### Selection

Written and Directed by Winsor McCay

Class of 1991

View the entire film in its silent glory.

The Plot: Winsor McCay (playing himself and billed as “America’s Greatest Cartoonist”) visits the American Museum of Natural History and sees the skeleton of a real dinosaur. He bets fellow cartoonist George McManus (also playing himself) that he can bring a dinosaur back to life through his cartoons. Incredibly stupid bet aside, McCay goes to work making 10,000 drawings of a dinosaur he names Gertie. At a dinner, McCay demonstrates his moving drawings and makes Gertie do a series of demeaning tricks. There’s also a sea serpent and a mastodon for some reason.

Why It Matters: While not the first animated film ever, “Gertie” helped shape modern animation in a number of ways. It was the first animated film with a background (!), as well as the first to infuse an animal with human-like characteristics. Animation buffs will also note this film’s invention of the techniques “cycling” (reusing the same bit of animation on a loop) and “Keyframe animation” (drawing a character’s main poses first and then drawing the “in-between” poses later).

But Does It Really?: For all of the above, absolutely. Though next time, maybe don’t toot your own horn so much, Mr. America’s Greatest Cartoonist. There were only, like, four of you back then. Cool your jets.

Shout Outs: McCay (ever the epitome of modesty) begins by listing his previous works (and future NFR entries) “Little Nemo” and “Dream of a Rarebit Fiend”.

Wow, That’s Dated: Common usage of the term “dinosaurus”, facial hair that can only be described as “Chester A. Arthurian”.

Take a Shot: Do intertitles count? I mean, no one actually says the name Gertie, but it shows up quite a bit on the cards.

Other notes:

  • The original film consisted solely of the animation, and was screened on the vaudeville circuit with McCay appearing on stage and interacting with Gertie. The live-action prologue was added later.
  • McCay’s son Robert recreated what the live version of “Gertie” would have looked like on a 1955 episode of “Disneyland” (aka “The Wonderful World of Disney”).
  • In addition to animating Gertie, McCay animated the background by hand for each frame of the film. Again, the first animated film with a background, so no one knew you didn’t need to do that.

######

_Set exercise_
Carry on the write-up about Winsor McCay's Gertie film from the point where it stops. The material that comes next has no connection to the write-up on Winsor McCay's Gertie film.

### Supplied information

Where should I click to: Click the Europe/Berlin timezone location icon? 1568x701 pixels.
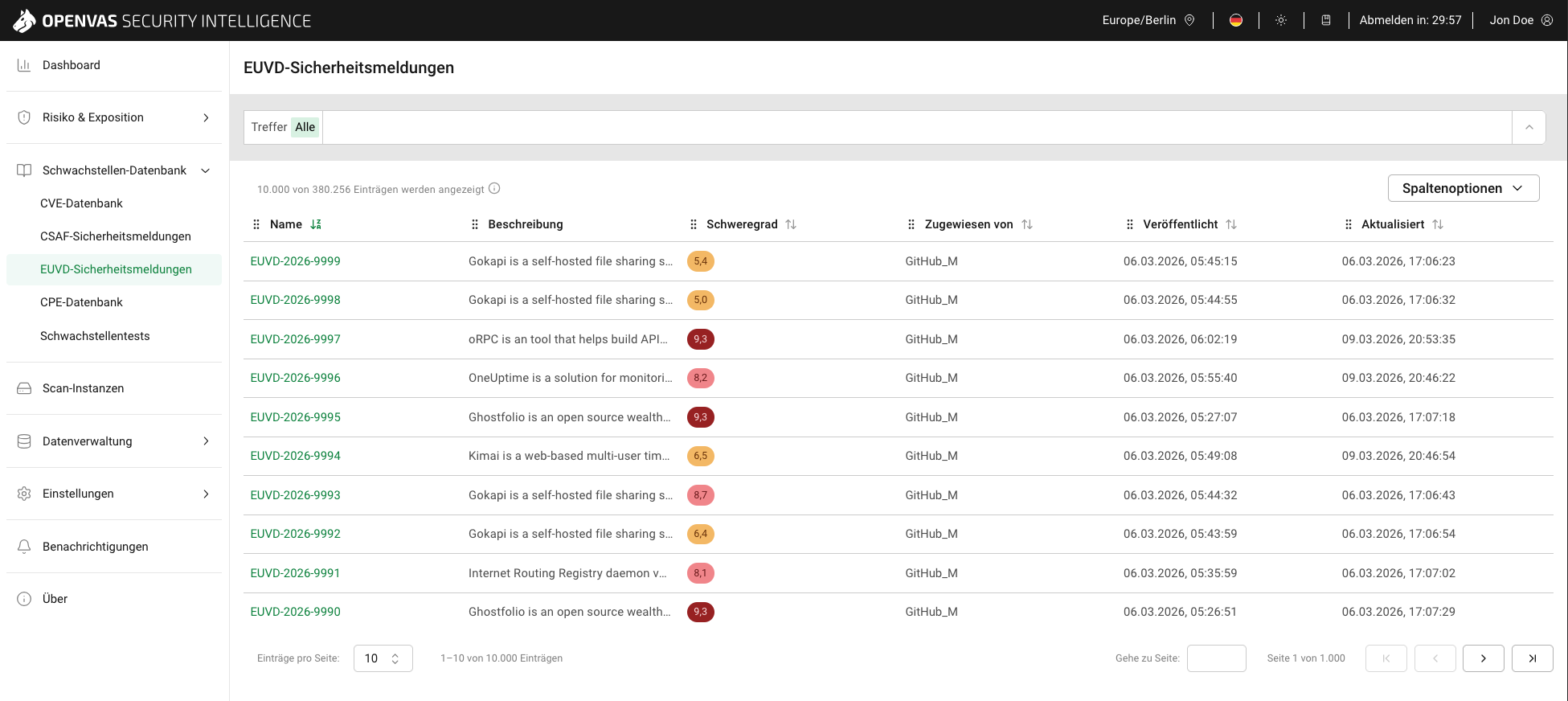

######

_Answer to the problem_
  • So back to the bet; McCay bets another cartoonist that he can bring a dinosaur to life via animation. This wasn’t McCay’s first film. HE’S DONE THIS BEFORE. And you’re a fellow cartoonist, as well as his friend, you should know this! I think George knew all of this and just wanted McCay to get carpel tunnel.
  • I’m pretty sure one of the other men in the prologue is Sigmund Freud. My only proof is that he was alive back then and one of the guys looks like him. And frankly that’s all I need.
  • Did people always wear suits back then or did cartoonists get paid the same as lawyers?
  • I know we didn’t know a lot about dinosaurs back then, but did they like pumpkins? And why would Gertie want a pumpkin that small? That’s like me staving off hunger with a grain of rice.
  • I gotta admit that the animation on Gertie is still quite amusing 103 years later. I love her little dance at the end!

Legacy

  • Seeing as how Gertie is the mother of modern animation, I’m going to go ahead and blame her for “Rock Dog”.
  • Gertie is also (according to the actual film historians) the first dinosaur ever to appear on screen, so we have McCay to blame for, let’s say, “Theodore Rex”.
  • And speaking of interacting with a cartoon, I’m giving Gertie credit for “Turtle Talk with Crush”.
  • Gertie is also represented by, of all things, an ice cream shop at Walt Disney World in Florida.

Further Viewing: “Gertie on Tour”, an abandoned sequel that features Gertie in the present day (somehow). Along the way I’m pretty sure she kills an innocent bunch of people on a cable car. Then she dreams about the time she made a spectacle of herself at a dinosaur party. And that’s it.